In der neuen Resolution der antiimperialistischen Einheitsfront gegen die faschistische Gefahr heißt es: "Gegen das Erstarken der faschistischen Richtung braucht es eine breite antifaschistische Einheitsfront …  . Der schnelle Zusammenschluss in der 'Neuen Volksfront' in Frankreich und ihre hohen Stimmenergebnisse unterstreicht das Potenzial eines solchen Zusammenschlusses. Dieser muss offen für die sozialistische Alternative sein und die Arbeiterklasse das starke Rückgrat bilden." Das "Potenzial" muss man sehen, ohne die "Neue Volksfront" mit der Einheitsfront gleichzusetzen.

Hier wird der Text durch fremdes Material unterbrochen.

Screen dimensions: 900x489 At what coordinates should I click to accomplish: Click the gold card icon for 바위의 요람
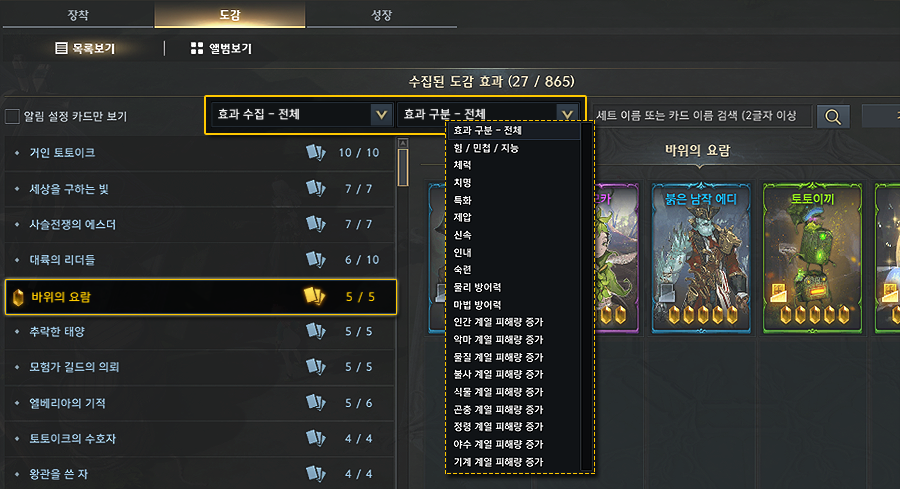pos(315,296)
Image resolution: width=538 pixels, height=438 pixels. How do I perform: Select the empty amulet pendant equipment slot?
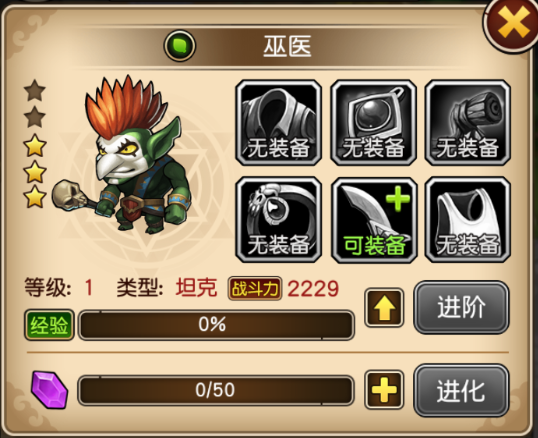(373, 123)
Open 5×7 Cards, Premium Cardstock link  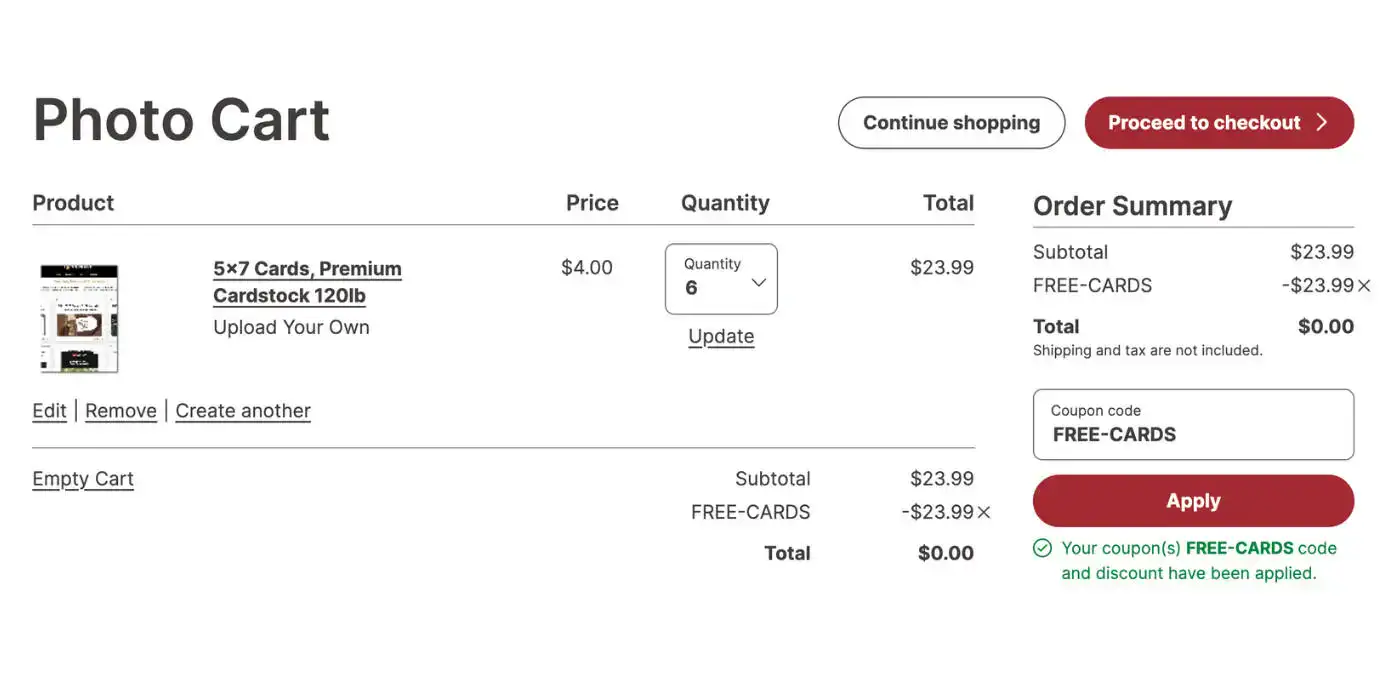[x=307, y=282]
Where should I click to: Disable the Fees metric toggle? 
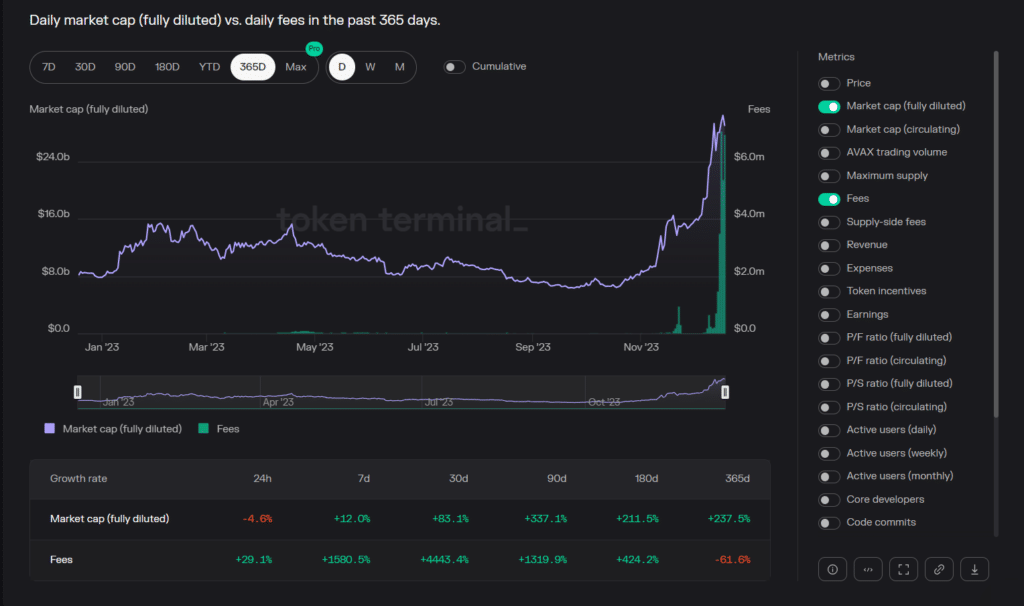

Das Programm der "Neuen Volksfront" ist antifaschistisch - insgesamt eine Mischung aus fortschrittlichen und rückschrittlichen Positionen:

So unterstützt sie den NATO-Kriegskurs in der Ukraine: "Wir werden die Souveränität und Freiheit des ukrainischen Volkes sowie die Integrität seiner Grenzen unnachgiebig verteidigen", insbesondere "durch die Lieferung der notwendigen Waffen", heißt es.

 

Ihre konkreten Forderungen zu Palästina kann man hingegen unterstützen: Das Bündnis fordert die "sofortige Anerkennung des Staates Palästina neben dem Staat Israel" und den "Bruch mit der schuldhaften Unterstützung der französischen Regierung für die rechtsextreme … Regierung von Netanjahu, um einen sofortigen Waffenstillstand in Gaza zu erzwingen und den Beschluss des IGH [Internationaler Gerichtshof] durchzusetzen, der unmissverständlich auf die Gefahr eines Völkermords hinweist".“

 

Die Rente mit 64 soll rückgängig gemacht werden, der Mindestlohn auf 1600 Euro angehoben und die Löhne an die Inflation angepasst werden.